▸ **Tekstfragment**:
§ §
Maar er komt ook een missive van Gecommitteerde Raden ter Admiraliteit op de Maas te Rotterdam op het gedane verzoek voor vrijdom van uitgaande en transitoire rechten voor de metalen spijze en nieuwe speelklokken. Meegedeeld wordt dat de heren de gevraagde vrijdom gaarne zouden hebben geaccordeerd indien verzocht was geweest een oude of gebersten klok te vervoeren om vergoten te worden, zodanig dat het metaal hetgeen uitgevoerd werd ook wederom inkwam. In dit geval moet er een ware uitvoer van de ene en invoer van de andere specie geschieden. Zij rekenen zich dan ook niet gemachtigd om 's lands rechten weg te geven, maar alleen om dezelve in te vorderen. Ze kunnen daarom niet op het verzoek ingaan, niettemin niet twijfelend of Gecommitteerde Raden van Zeeland zullen op een verzoek niet weigeren de nodige vrij paspoorten af te geven.
Maar uiteindelijk komt er in mei 1762 bericht van de Staten-Generaal der Verenigde Nederlanden met de mededeling dat de verzochte paspoorten voor het verwachte klokkenspel en de daar tegen uit te voeren metalen spijze worden verleend.

De voorzittende burgemeester deelt in juli 1762 mee dat hij en de stadsdirecteuren hebben gesproken met de stadsklokkenist Groneman en de horlogemaker en klokkenist van Antwerpen. Ze hebben een begroting overlegd van de kosten die nog noodzakelijk aan het uurwerk dienen te worden verricht. Hij vreest dat deze personen uit Antwerpen 'meer hun eigen dan dezer stads interest waren behertigende'. Besloten wordt de heer Groneman en de uurwerkmaker van de stad Musch, naar Antwerpen te sturen om het klokkespel en uurwerk daar te examineren en hiervan aan het stadsbestuur verslag te doen. En ingeval de uurwerkmaker Musch in staat mocht zijn het werk zelf te maken, alsdan met hem tot het meeste interest van de stad overeen te komen.
§ §
▸ **Aangeleverde gegevens**:
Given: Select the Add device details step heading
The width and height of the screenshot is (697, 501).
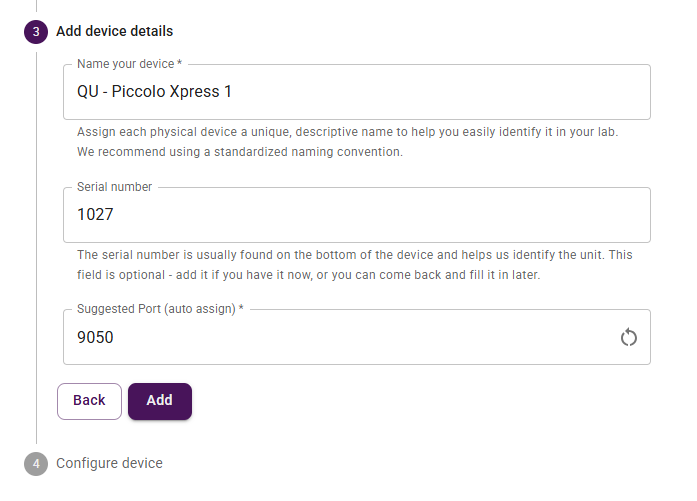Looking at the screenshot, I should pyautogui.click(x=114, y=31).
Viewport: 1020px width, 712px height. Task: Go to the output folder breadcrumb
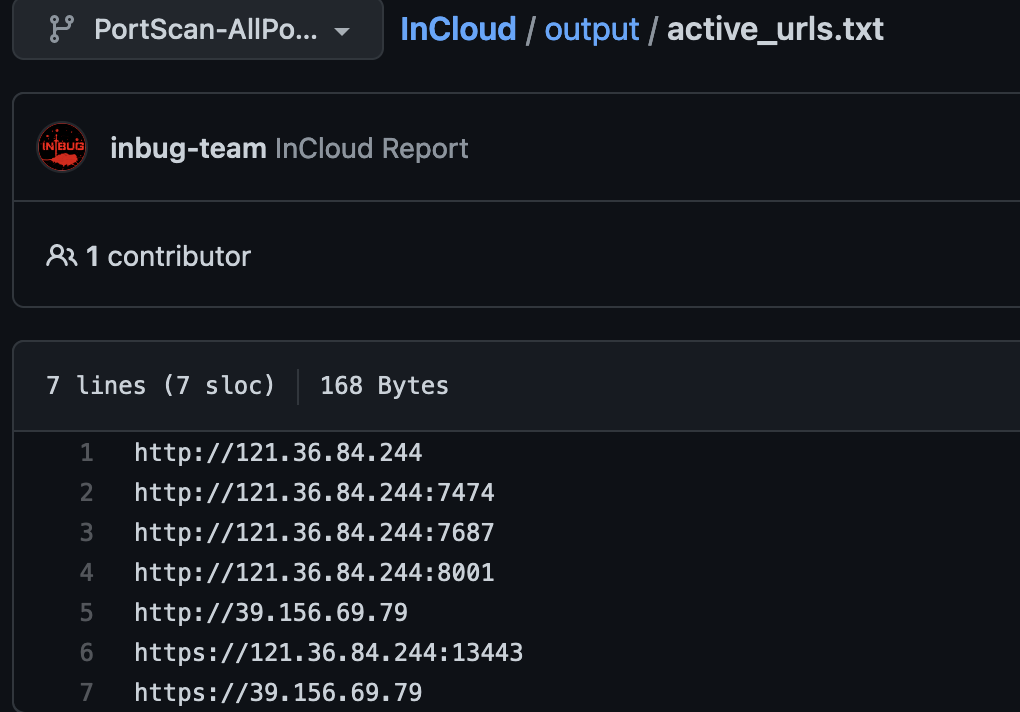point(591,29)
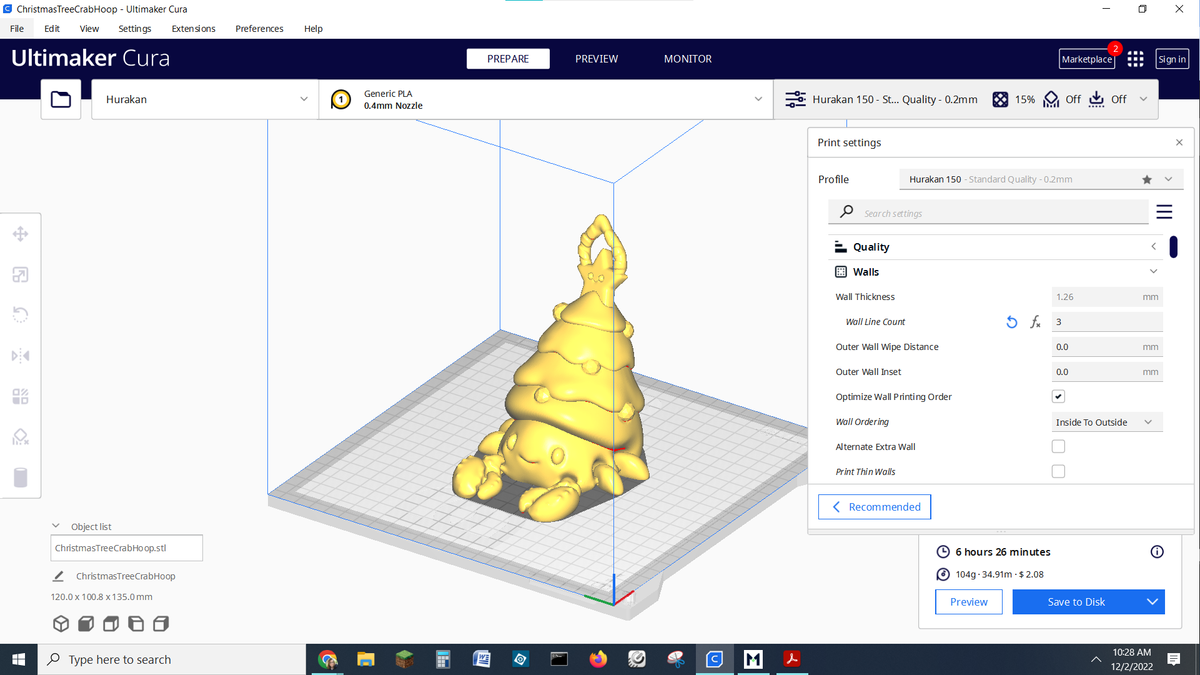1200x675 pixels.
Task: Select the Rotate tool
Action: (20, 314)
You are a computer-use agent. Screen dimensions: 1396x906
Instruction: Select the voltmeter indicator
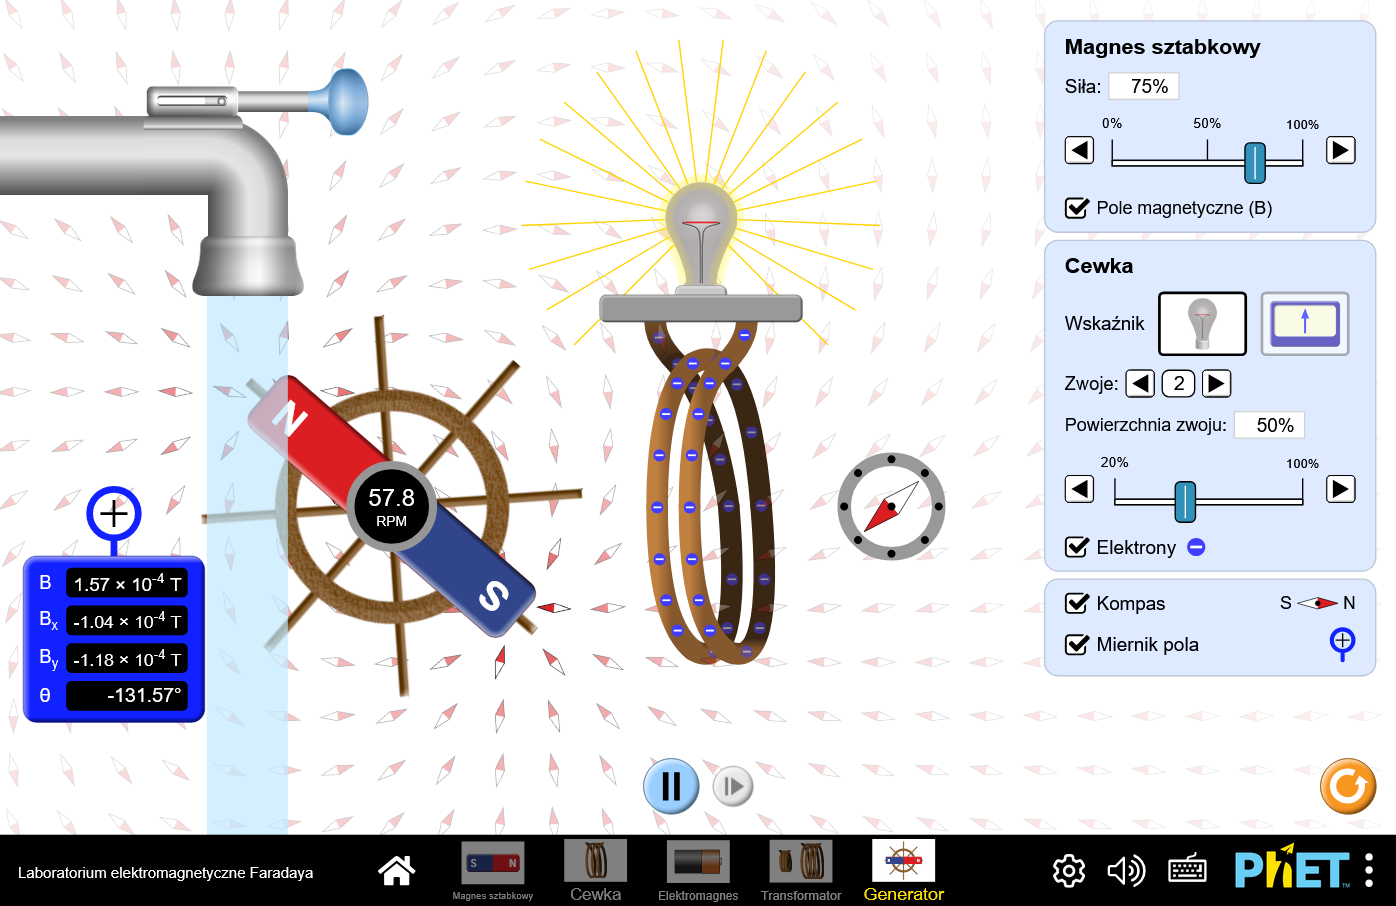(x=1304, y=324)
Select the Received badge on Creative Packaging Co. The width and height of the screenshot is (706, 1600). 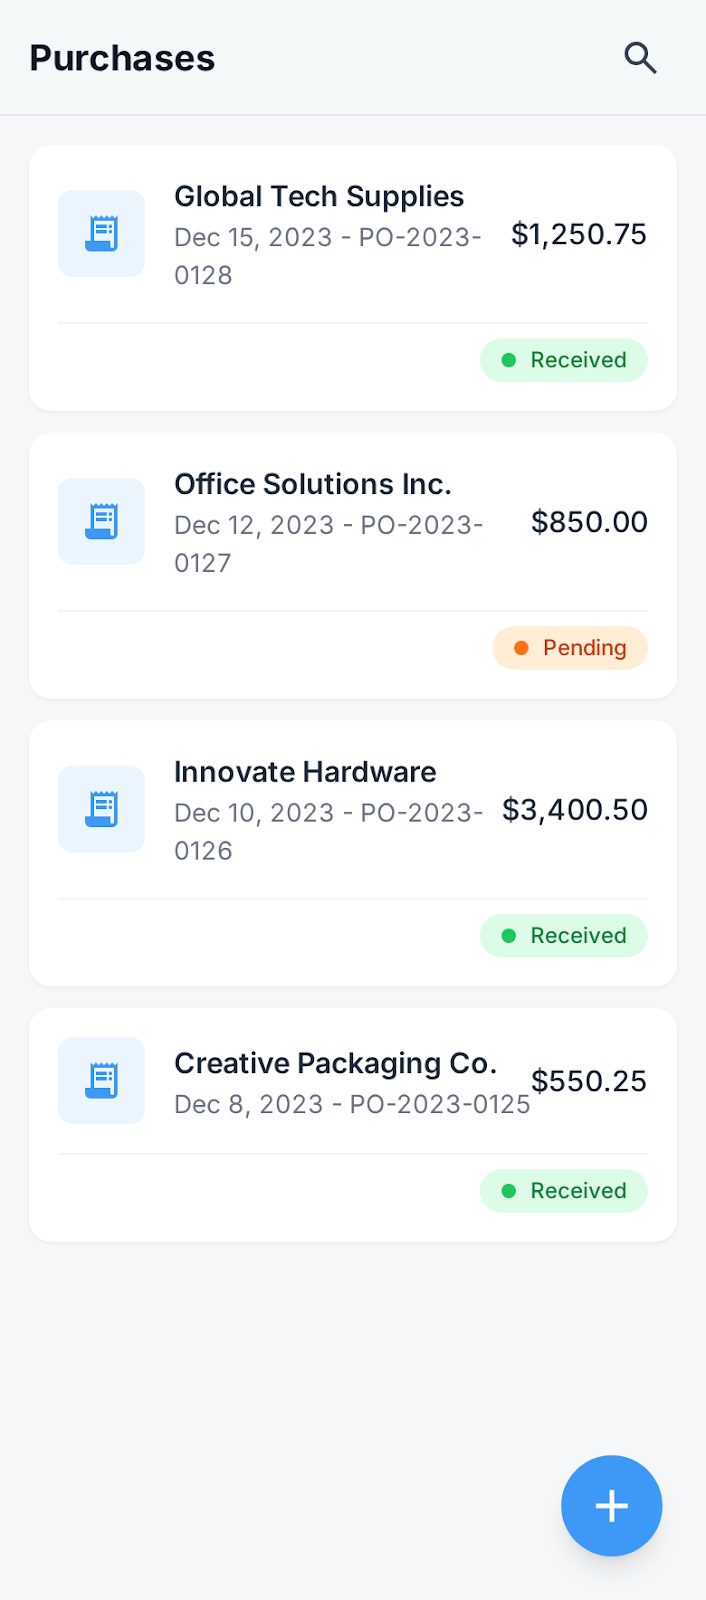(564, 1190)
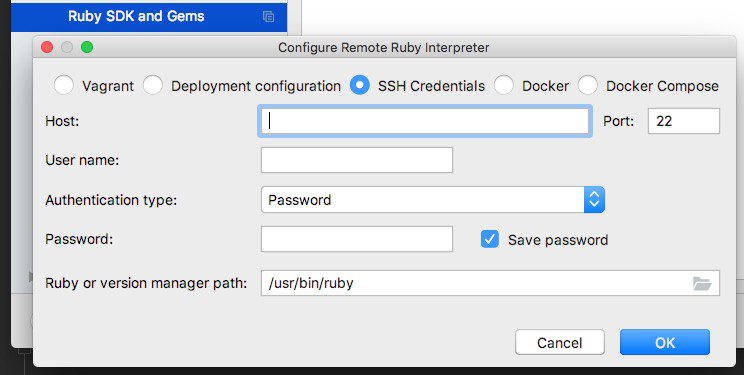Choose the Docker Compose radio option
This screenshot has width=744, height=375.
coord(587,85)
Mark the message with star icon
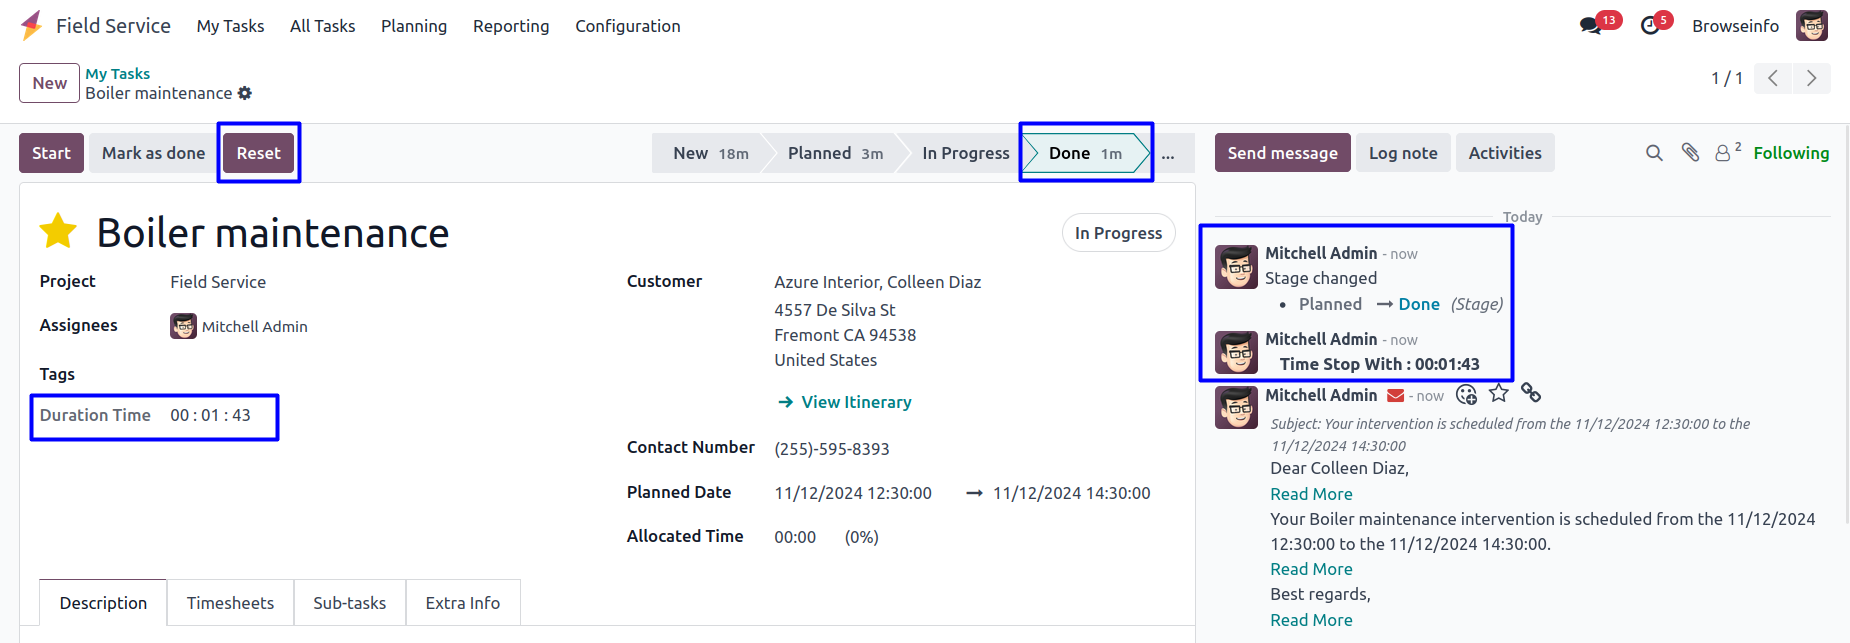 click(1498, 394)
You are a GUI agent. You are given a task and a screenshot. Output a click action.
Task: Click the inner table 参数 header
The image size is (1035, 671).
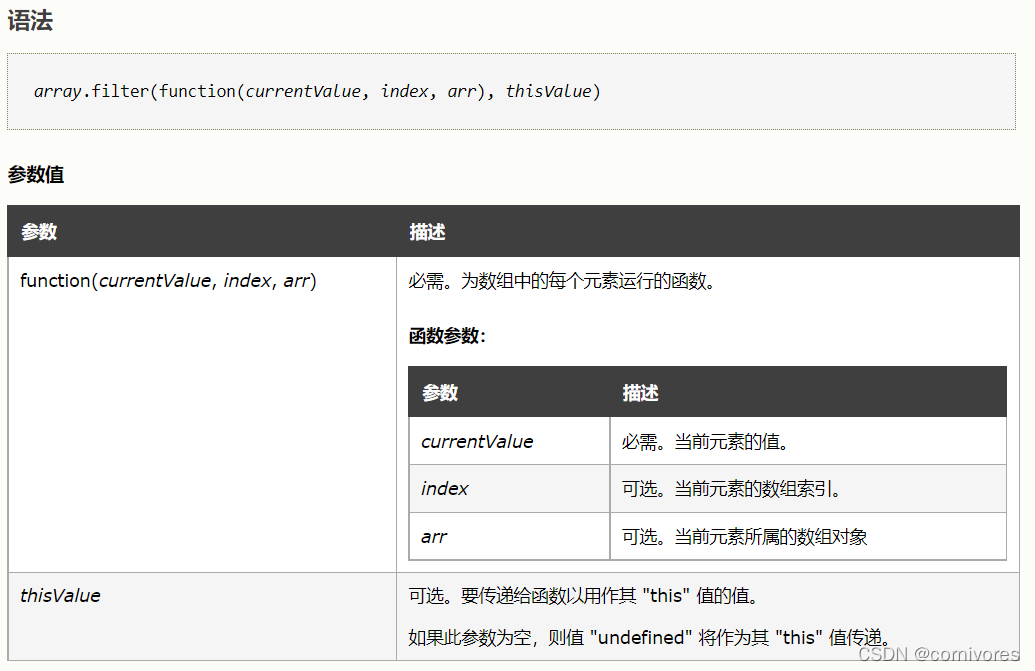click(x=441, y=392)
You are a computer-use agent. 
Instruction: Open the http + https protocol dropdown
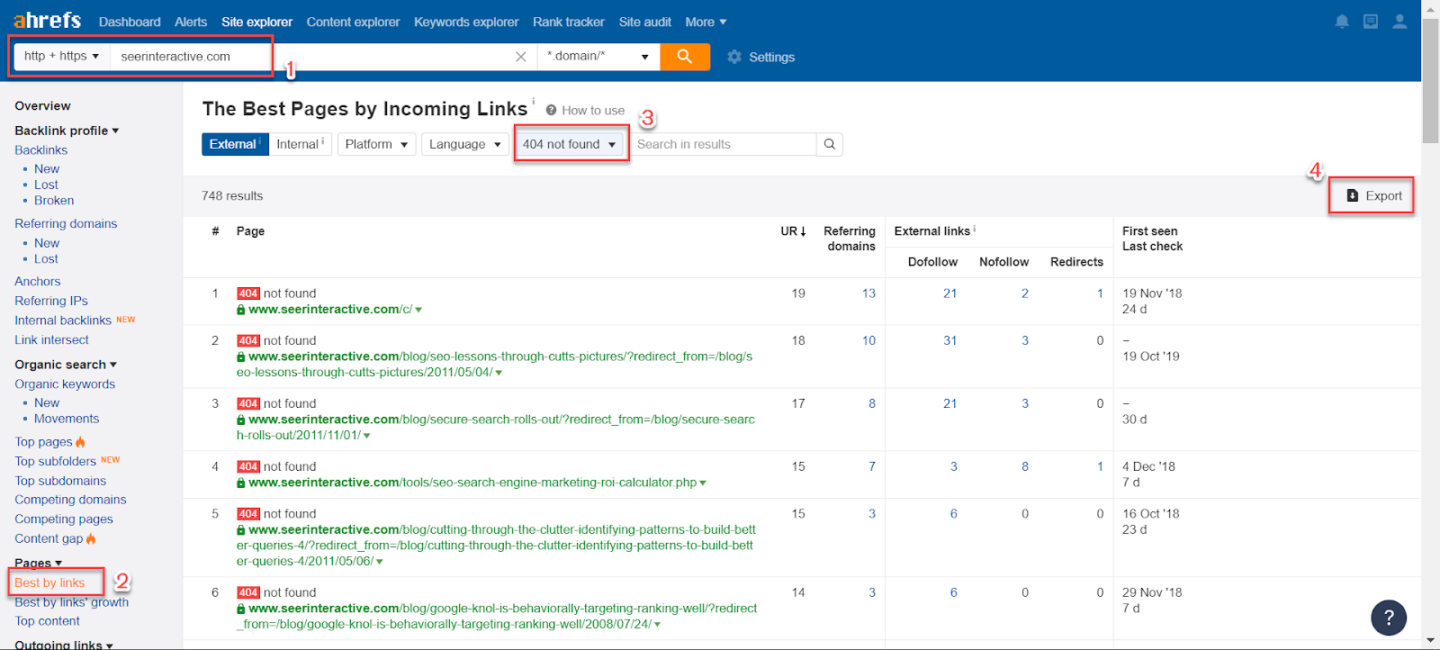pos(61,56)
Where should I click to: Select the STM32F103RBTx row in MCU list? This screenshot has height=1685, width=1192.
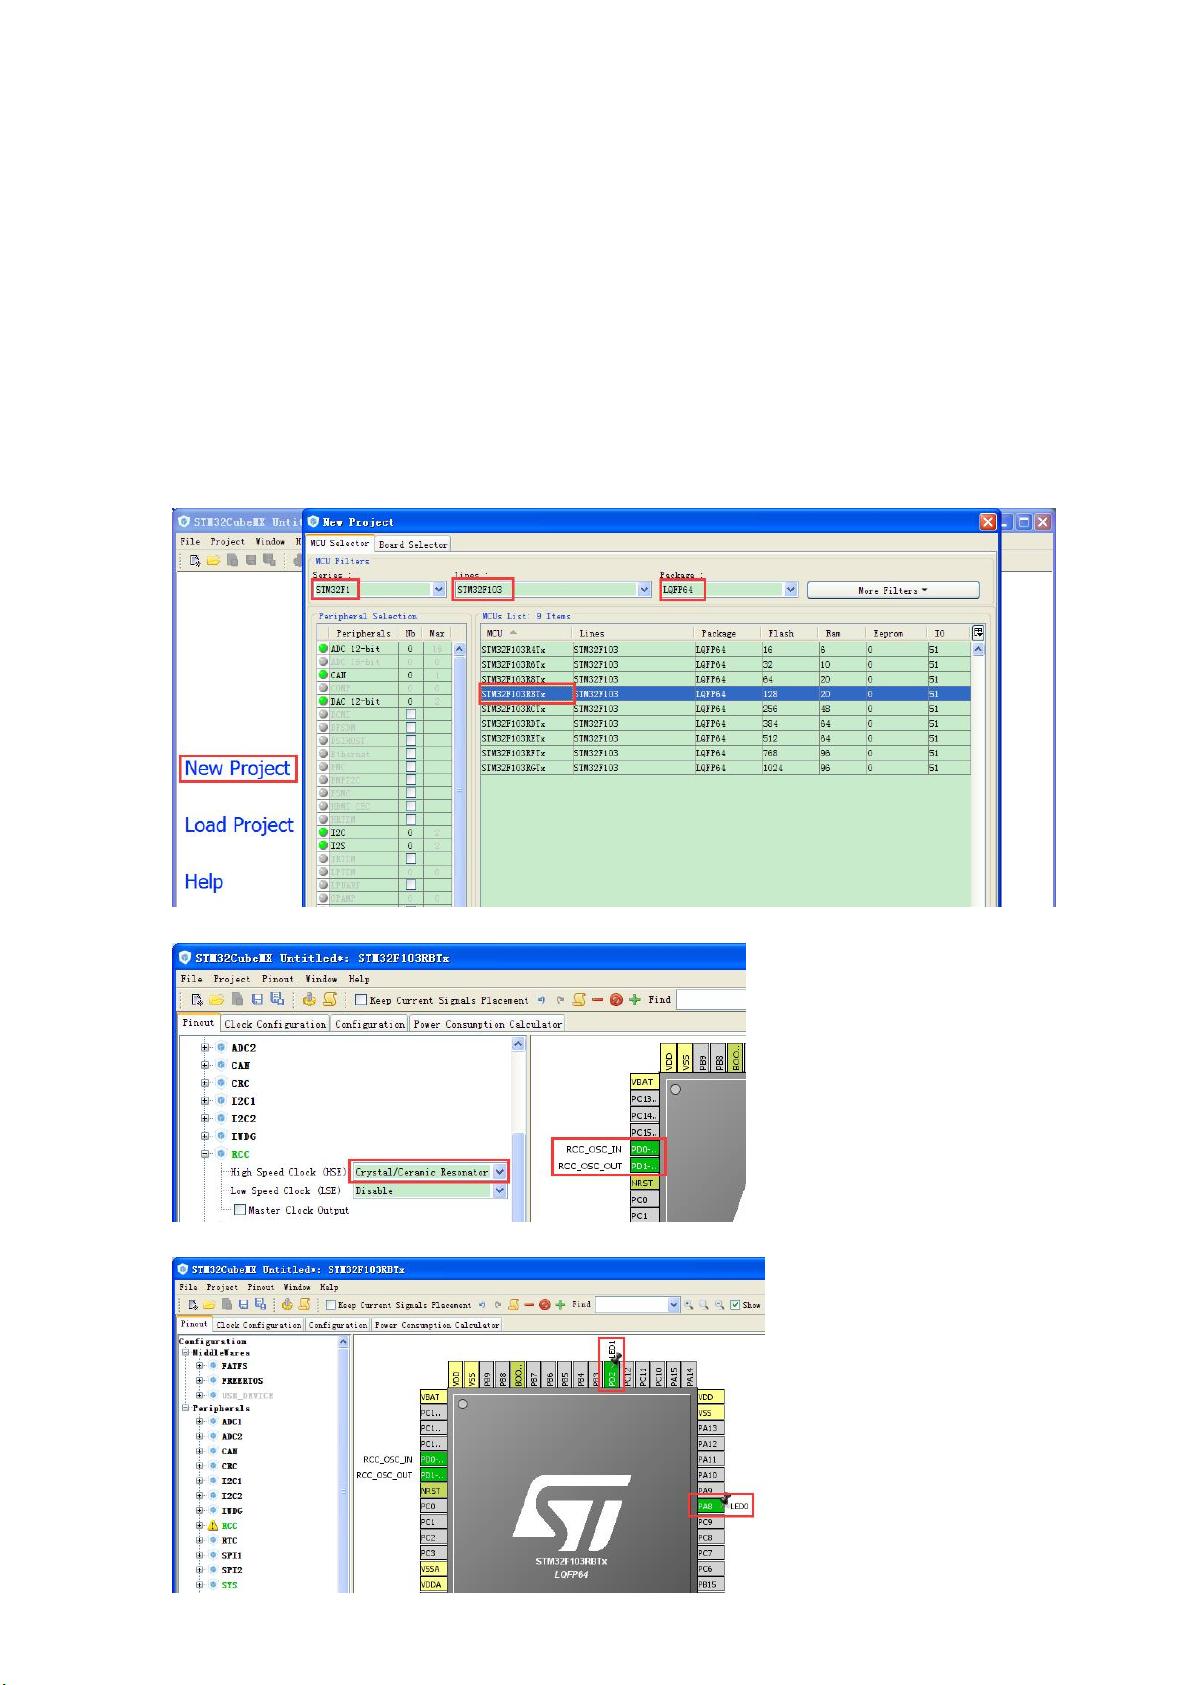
§ §
▸ **Opdrachten**:
a: Schrijf alstublieft het deel van het tekstfragment over dat begint bij de woorden "Maar er komt" en stopt na de woorden "af te geven.".
b: In welke maand en welk jaar kwam volgens het tekstfragment het bericht van de Staten-Generaal dat de paspoorten werden verleend?
De gegevens zijn afkomstig uit een andere bron.

▸ **Uitwerkingen**:
a:
Maar er komt ook een missive van Gecommitteerde Raden ter Admiraliteit op de Maas te Rotterdam op het gedane verzoek voor vrijdom van uitgaande en transitoire rechten voor de metalen spijze en nieuwe speelklokken. Meegedeeld wordt dat de heren de gevraagde vrijdom gaarne zouden hebben geaccordeerd indien verzocht was geweest een oude of gebersten klok te vervoeren om vergoten te worden, zodanig dat het metaal hetgeen uitgevoerd werd ook wederom inkwam. In dit geval moet er een ware uitvoer van de ene en invoer van de andere specie geschieden. Zij rekenen zich dan ook niet gemachtigd om 's lands rechten weg te geven, maar alleen om dezelve in te vorderen. Ze kunnen daarom niet op het verzoek ingaan, niettemin niet twijfelend of Gecommitteerde Raden van Zeeland zullen op een verzoek niet weigeren de nodige vrij paspoorten af te geven.

b: In mei 1762.